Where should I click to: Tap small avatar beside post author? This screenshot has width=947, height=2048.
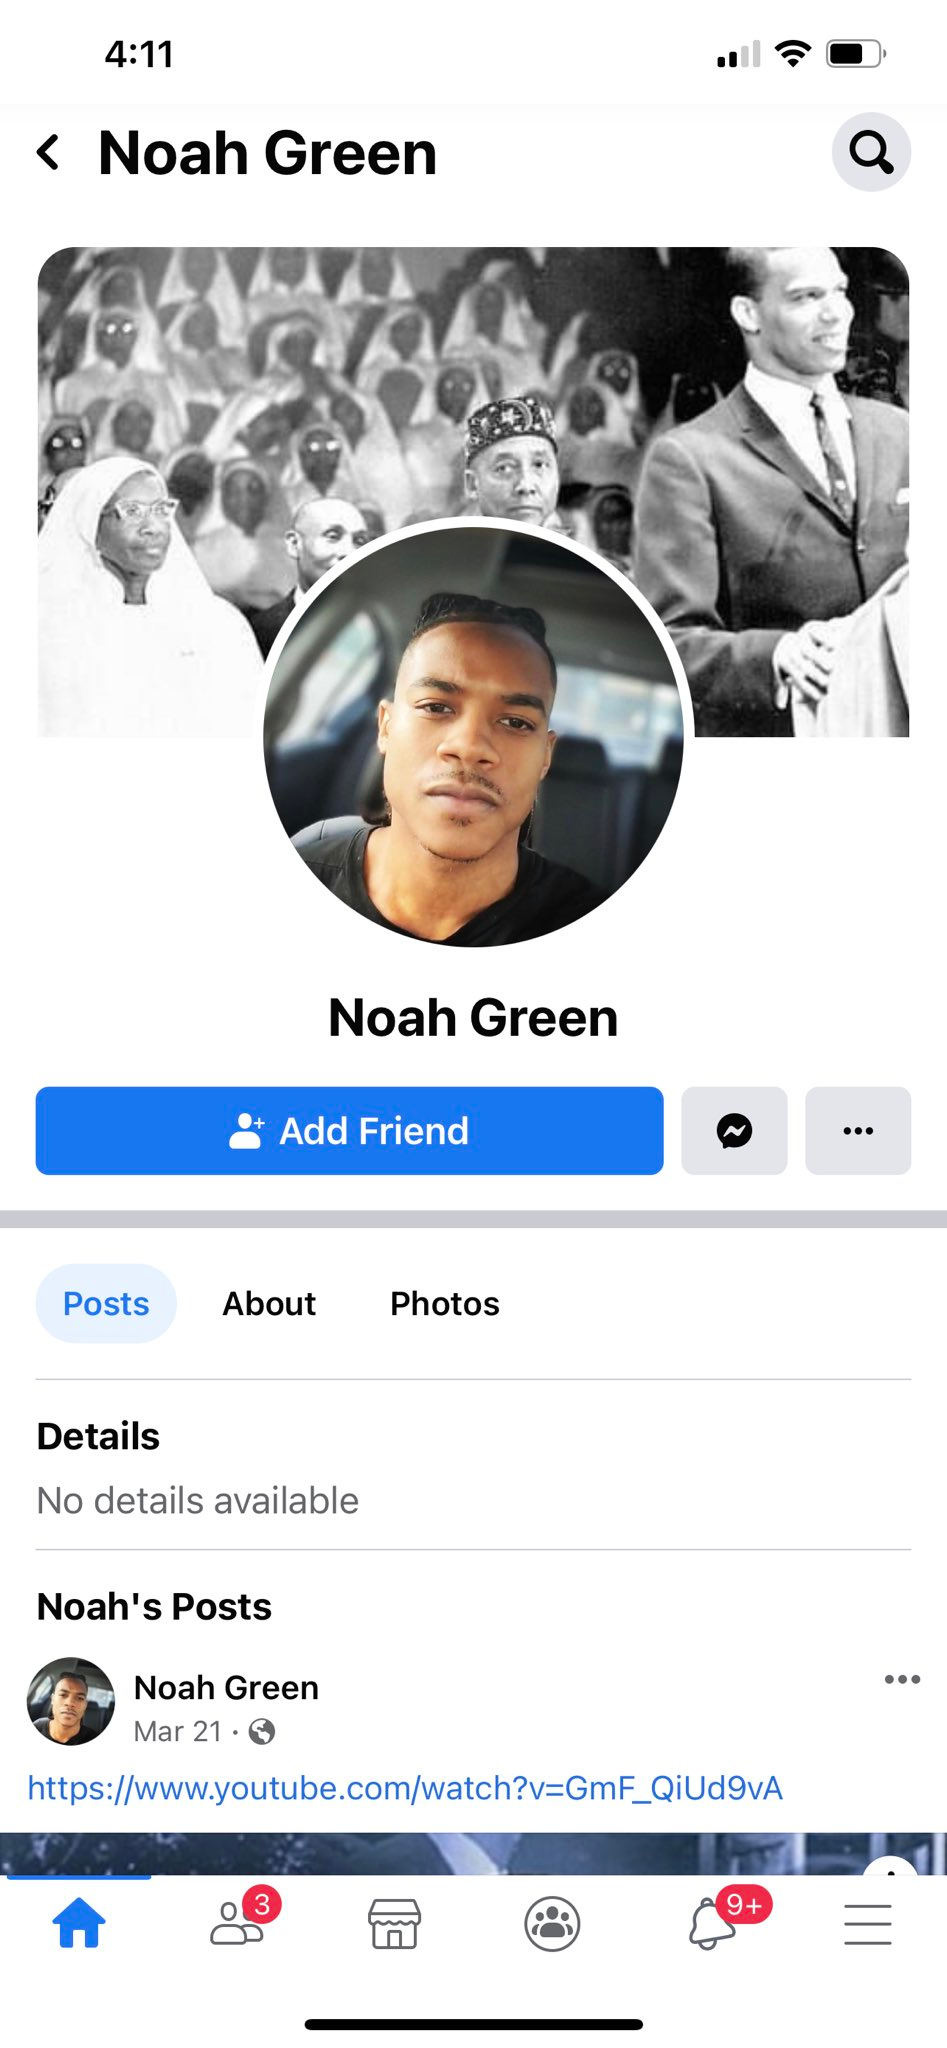71,1701
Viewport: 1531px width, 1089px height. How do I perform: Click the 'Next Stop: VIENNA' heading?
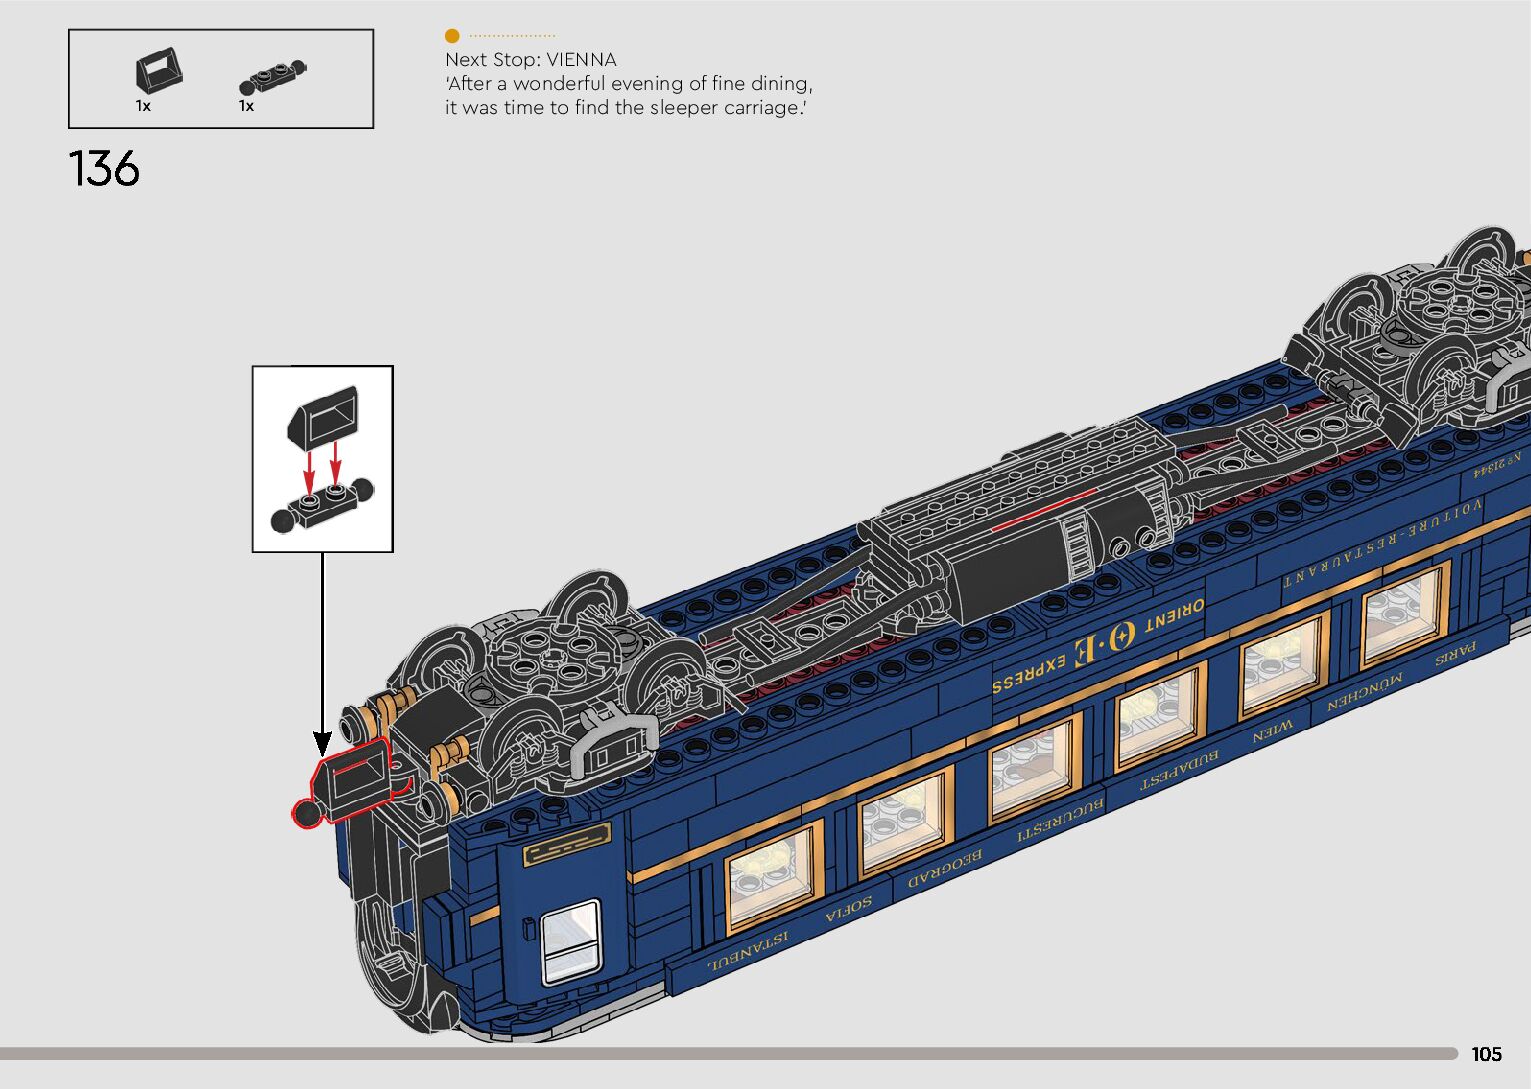530,60

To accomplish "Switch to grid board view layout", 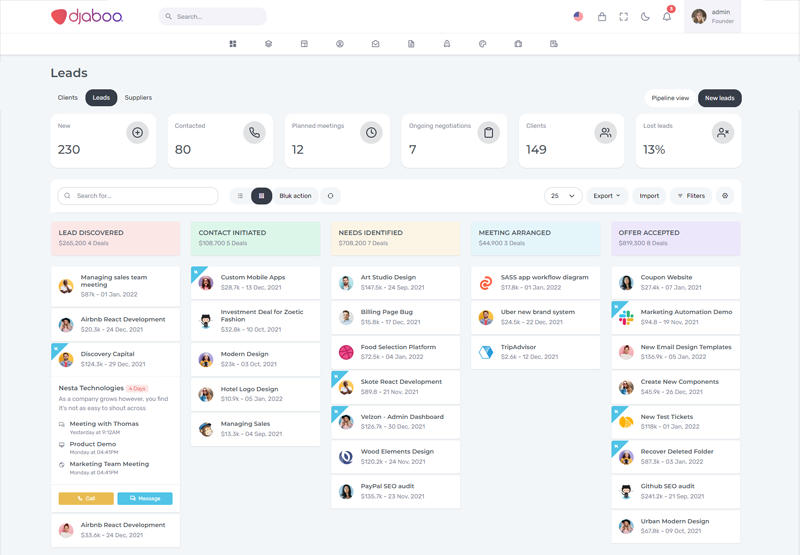I will [261, 196].
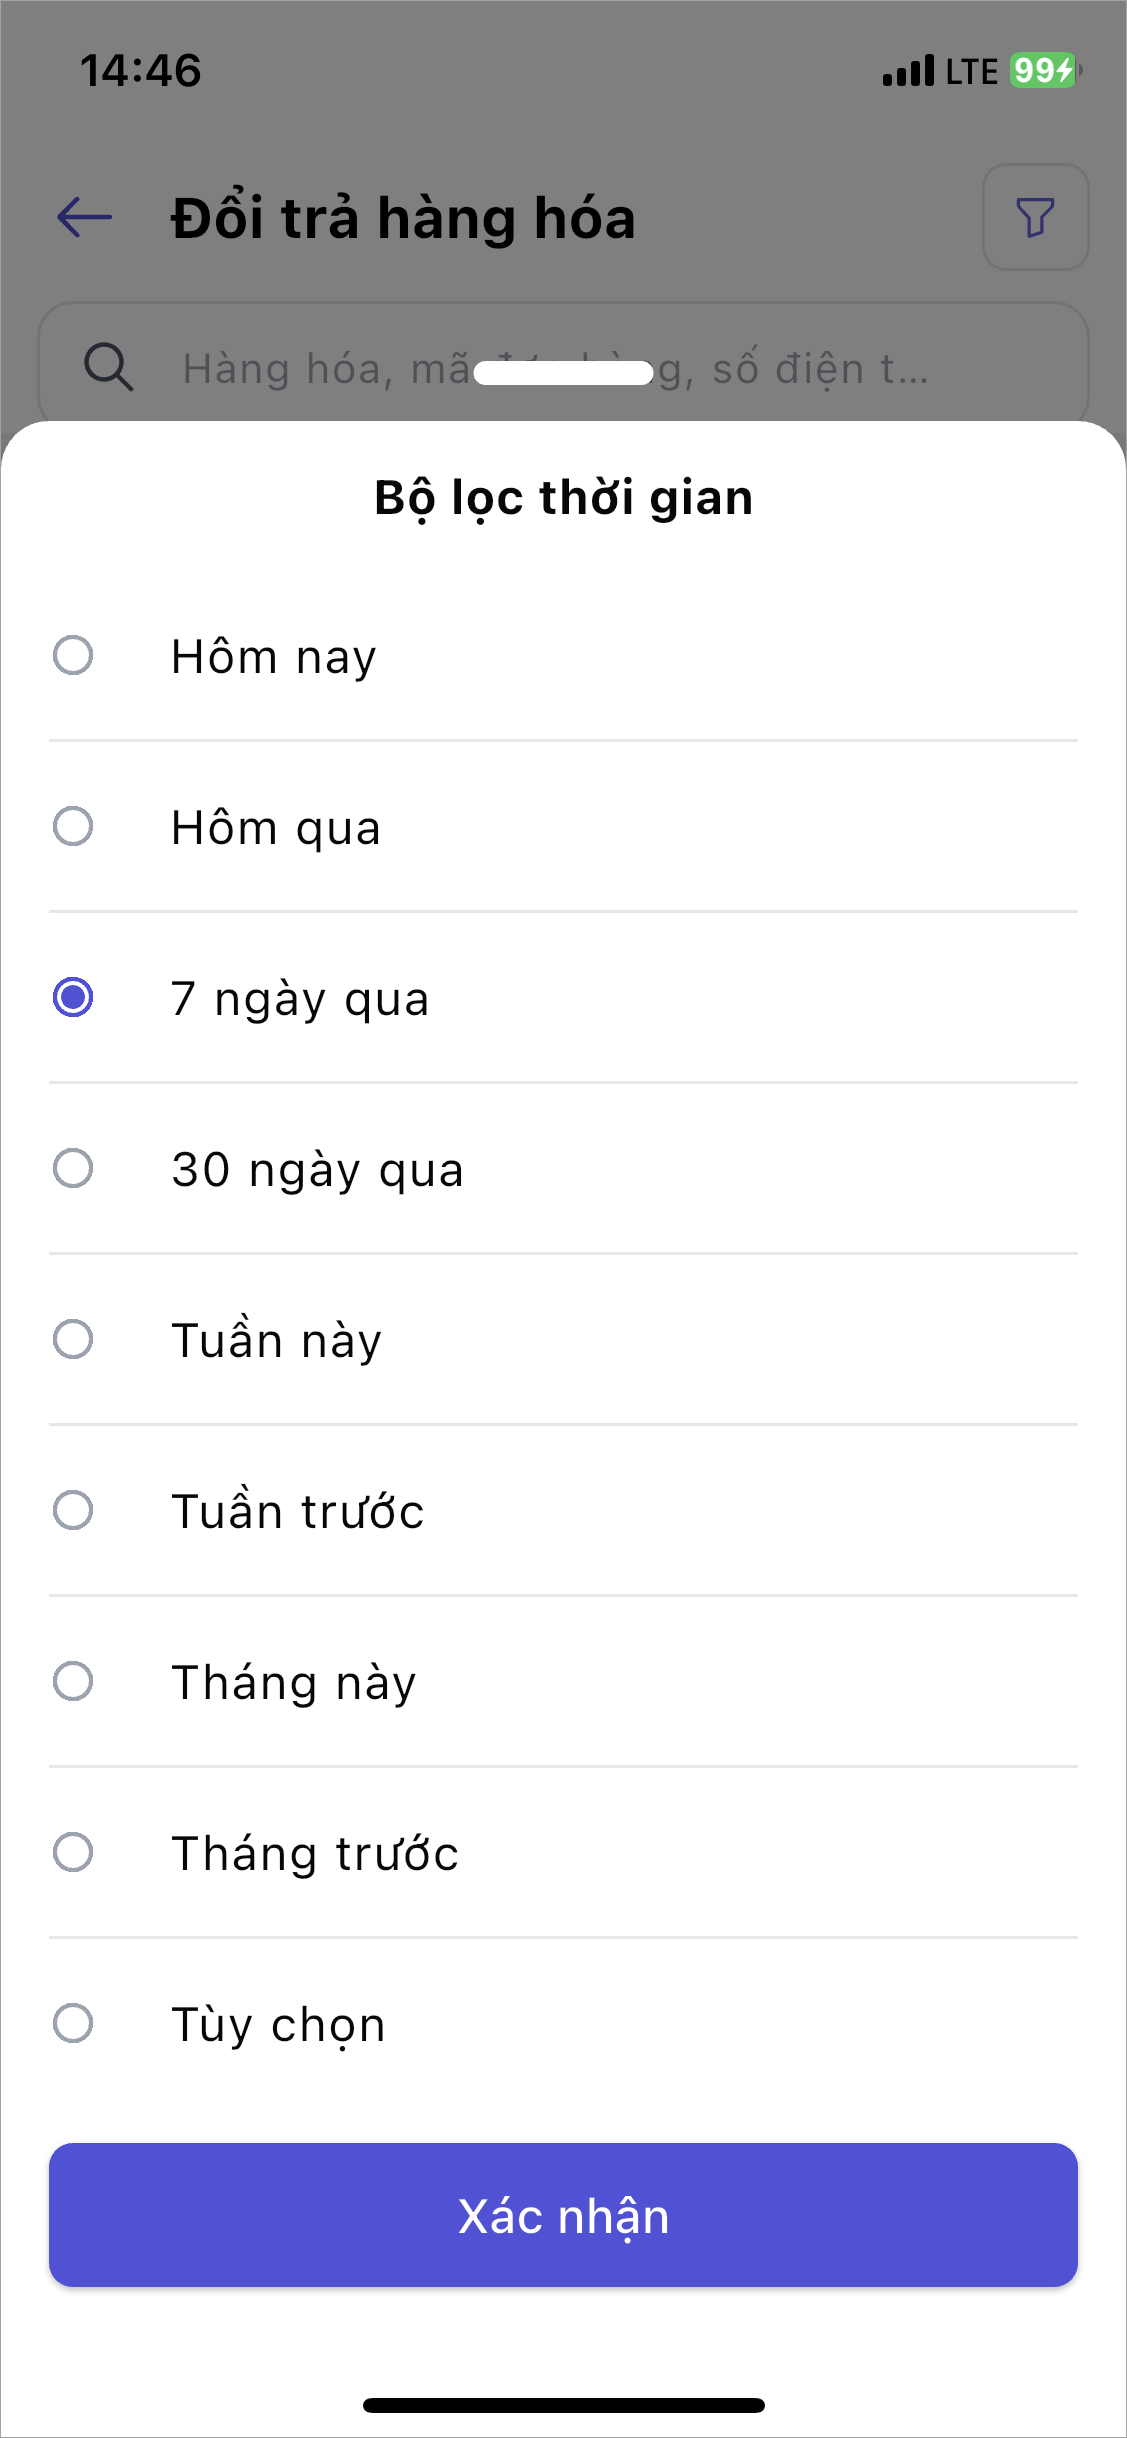Select the Hôm qua radio button

73,827
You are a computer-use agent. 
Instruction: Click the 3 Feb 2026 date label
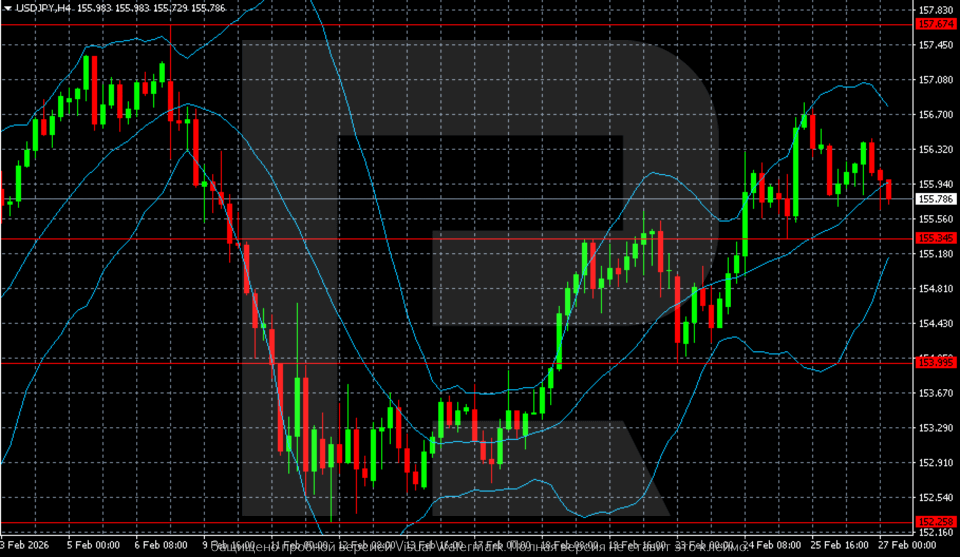[26, 547]
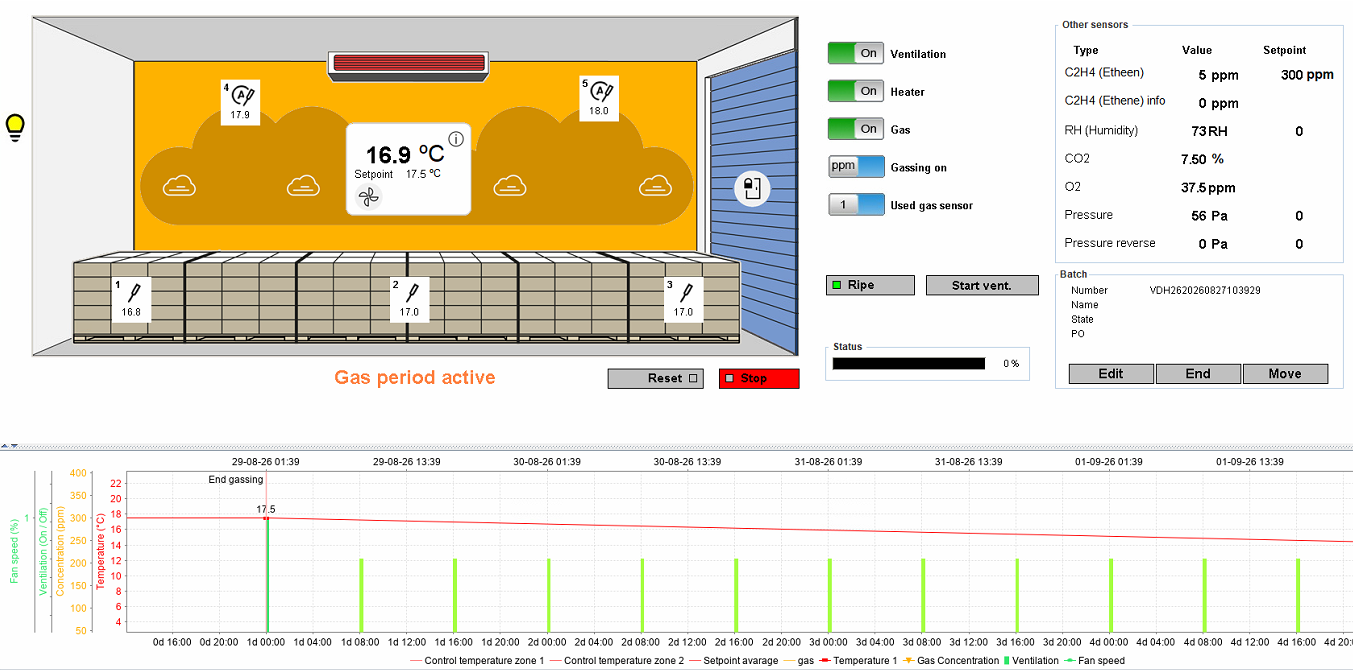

- - - - -

EXERCISE DETAILS
Copy exactly the lines running from the line with "You are a computer-use agent." to the final line of the listing, keeping both ends and dropping any picture.

SOLUTION
You are a computer-use agent. 
Instruction: Click the 3 Feb 2026 date label
[26, 547]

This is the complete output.